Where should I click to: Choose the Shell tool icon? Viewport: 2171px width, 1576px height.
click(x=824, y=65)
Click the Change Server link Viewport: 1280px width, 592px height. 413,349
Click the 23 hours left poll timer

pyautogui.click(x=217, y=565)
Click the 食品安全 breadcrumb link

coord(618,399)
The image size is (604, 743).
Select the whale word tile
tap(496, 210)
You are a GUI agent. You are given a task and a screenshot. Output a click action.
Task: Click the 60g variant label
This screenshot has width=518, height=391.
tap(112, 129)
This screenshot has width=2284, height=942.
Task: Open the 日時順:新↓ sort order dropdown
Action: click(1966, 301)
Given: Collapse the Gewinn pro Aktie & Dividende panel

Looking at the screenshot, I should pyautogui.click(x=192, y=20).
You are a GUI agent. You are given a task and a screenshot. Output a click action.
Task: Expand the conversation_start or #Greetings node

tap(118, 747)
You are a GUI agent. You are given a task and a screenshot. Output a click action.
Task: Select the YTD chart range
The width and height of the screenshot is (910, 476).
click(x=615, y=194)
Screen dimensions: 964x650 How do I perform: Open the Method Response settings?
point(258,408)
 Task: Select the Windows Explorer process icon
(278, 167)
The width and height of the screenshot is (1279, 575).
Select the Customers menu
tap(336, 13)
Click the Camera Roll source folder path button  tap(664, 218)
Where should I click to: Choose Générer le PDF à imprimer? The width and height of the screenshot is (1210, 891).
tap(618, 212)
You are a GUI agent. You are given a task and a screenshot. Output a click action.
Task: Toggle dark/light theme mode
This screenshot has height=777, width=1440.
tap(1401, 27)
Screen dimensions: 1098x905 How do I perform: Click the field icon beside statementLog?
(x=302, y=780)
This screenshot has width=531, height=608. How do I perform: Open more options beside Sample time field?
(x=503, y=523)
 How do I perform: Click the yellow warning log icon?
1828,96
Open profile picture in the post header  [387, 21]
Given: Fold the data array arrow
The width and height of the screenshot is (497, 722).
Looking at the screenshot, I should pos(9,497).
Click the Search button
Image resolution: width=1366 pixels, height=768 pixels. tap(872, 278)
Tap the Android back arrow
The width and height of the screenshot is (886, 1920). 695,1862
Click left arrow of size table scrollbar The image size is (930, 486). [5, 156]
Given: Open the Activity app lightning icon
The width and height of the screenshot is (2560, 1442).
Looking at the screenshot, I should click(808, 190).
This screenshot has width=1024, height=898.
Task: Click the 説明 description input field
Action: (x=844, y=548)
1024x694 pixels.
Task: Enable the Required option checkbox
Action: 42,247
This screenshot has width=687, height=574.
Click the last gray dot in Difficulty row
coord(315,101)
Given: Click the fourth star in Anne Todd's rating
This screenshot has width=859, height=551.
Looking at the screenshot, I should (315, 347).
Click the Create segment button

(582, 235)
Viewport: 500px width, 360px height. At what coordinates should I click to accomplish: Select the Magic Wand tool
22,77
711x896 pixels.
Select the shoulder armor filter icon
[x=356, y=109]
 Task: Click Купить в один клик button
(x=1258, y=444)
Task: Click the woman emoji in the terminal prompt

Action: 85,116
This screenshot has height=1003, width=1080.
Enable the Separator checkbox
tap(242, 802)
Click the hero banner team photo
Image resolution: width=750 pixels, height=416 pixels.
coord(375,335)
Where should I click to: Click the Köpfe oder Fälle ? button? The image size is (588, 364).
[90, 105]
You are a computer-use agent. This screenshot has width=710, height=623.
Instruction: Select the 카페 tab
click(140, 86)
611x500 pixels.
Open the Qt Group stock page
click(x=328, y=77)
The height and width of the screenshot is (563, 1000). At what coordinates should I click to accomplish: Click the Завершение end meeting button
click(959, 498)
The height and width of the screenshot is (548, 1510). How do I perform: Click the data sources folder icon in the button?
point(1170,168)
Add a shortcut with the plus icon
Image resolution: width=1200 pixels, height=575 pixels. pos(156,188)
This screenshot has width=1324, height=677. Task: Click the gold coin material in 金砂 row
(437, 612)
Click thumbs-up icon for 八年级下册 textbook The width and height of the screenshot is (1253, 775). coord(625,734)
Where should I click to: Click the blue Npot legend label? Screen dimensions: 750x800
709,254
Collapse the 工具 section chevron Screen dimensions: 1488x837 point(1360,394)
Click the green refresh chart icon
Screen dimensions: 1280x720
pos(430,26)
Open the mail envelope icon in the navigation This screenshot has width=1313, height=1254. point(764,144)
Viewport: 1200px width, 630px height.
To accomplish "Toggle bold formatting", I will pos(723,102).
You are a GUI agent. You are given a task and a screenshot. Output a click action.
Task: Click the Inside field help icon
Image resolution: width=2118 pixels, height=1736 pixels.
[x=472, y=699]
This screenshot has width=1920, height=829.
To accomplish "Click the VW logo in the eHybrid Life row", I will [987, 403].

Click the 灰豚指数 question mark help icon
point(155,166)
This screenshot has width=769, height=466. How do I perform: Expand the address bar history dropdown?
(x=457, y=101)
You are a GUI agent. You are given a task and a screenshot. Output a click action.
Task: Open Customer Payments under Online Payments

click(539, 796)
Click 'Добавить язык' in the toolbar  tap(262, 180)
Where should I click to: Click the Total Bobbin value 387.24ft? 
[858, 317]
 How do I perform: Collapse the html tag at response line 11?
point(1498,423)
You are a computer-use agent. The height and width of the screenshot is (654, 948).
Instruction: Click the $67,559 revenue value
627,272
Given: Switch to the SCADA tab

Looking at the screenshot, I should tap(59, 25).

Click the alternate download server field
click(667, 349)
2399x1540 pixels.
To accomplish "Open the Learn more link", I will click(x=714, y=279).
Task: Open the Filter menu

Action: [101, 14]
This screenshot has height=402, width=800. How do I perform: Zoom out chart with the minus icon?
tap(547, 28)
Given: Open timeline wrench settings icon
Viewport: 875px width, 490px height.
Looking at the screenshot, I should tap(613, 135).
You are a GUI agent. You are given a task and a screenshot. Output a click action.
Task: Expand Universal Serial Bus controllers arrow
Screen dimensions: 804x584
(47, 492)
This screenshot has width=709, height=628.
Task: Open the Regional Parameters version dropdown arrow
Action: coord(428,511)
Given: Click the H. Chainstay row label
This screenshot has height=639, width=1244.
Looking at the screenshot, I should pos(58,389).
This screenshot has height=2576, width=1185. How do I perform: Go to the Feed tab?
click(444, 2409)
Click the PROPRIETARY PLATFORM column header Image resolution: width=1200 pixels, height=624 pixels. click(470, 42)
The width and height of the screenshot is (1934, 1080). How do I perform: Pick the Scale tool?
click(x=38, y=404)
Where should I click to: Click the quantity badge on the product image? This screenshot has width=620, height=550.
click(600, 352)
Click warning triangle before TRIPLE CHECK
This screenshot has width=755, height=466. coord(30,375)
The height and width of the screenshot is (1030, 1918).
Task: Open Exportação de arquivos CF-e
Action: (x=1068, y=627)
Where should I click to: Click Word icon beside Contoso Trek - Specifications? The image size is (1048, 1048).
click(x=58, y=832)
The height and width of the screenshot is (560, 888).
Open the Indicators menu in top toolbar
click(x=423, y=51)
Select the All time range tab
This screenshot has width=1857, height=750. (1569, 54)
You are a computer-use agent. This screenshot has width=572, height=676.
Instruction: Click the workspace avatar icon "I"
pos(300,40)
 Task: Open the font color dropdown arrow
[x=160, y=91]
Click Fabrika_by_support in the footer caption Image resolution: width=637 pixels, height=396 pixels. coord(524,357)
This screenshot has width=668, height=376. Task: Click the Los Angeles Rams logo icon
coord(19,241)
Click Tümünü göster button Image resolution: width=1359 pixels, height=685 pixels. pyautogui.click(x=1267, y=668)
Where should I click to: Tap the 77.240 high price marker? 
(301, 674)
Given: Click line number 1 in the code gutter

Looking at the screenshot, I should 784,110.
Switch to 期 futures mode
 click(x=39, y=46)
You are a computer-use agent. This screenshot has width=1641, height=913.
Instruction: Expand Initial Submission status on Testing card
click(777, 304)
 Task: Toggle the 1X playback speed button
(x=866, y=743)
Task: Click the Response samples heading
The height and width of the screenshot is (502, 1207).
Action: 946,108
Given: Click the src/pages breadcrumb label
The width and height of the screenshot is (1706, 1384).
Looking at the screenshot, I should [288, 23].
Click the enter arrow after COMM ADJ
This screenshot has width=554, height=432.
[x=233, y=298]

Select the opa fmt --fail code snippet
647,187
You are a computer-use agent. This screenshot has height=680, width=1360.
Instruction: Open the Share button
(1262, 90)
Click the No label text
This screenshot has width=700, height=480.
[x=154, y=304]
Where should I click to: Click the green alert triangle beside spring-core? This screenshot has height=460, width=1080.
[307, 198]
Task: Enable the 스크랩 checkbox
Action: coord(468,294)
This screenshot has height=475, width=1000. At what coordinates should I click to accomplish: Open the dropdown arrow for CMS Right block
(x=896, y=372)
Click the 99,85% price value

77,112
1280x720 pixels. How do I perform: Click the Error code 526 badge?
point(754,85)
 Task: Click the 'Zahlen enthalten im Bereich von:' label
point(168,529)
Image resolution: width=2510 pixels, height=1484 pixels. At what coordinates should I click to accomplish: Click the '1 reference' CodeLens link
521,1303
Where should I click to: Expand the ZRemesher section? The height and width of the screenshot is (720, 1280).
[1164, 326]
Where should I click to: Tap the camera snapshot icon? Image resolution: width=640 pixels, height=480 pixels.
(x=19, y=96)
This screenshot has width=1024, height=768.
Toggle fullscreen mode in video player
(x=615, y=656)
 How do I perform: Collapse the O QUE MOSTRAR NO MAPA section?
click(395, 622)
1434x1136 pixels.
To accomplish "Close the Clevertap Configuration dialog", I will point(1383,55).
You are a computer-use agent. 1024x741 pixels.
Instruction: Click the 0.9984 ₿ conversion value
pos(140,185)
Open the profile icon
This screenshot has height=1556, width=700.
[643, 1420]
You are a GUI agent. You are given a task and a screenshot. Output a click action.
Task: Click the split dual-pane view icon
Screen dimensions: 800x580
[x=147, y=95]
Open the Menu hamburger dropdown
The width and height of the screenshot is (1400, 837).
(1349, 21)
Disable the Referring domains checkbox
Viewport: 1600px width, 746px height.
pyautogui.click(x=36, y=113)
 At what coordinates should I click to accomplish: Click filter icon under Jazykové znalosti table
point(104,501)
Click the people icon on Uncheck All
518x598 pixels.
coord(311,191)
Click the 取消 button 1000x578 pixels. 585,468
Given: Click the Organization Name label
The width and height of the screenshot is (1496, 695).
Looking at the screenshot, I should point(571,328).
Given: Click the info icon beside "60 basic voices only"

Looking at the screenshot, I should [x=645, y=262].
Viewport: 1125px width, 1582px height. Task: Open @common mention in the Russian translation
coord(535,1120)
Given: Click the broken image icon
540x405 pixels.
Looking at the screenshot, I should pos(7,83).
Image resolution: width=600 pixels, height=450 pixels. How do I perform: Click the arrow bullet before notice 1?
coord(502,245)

________________________

Required task |
Convert the lines from the one containing "You are a computer-use agent. The" up to and including the one containing "click(667, 349)" into a Markdown table with the columns No and Line, omitting blank lines.

Response to this exercise |
| No | Line |
|---|---|
| 1 | You are a computer-use agent. The height and width of the screenshot is (654, 948). |
| 2 | Instruction: Click the $67,559 revenue value |
| 3 | 627,272 |
| 4 | Given: Switch to the SCADA tab |
| 5 | Looking at the screenshot, I should tap(59, 25). |
| 6 | Click the alternate download server field |
| 7 | click(667, 349) |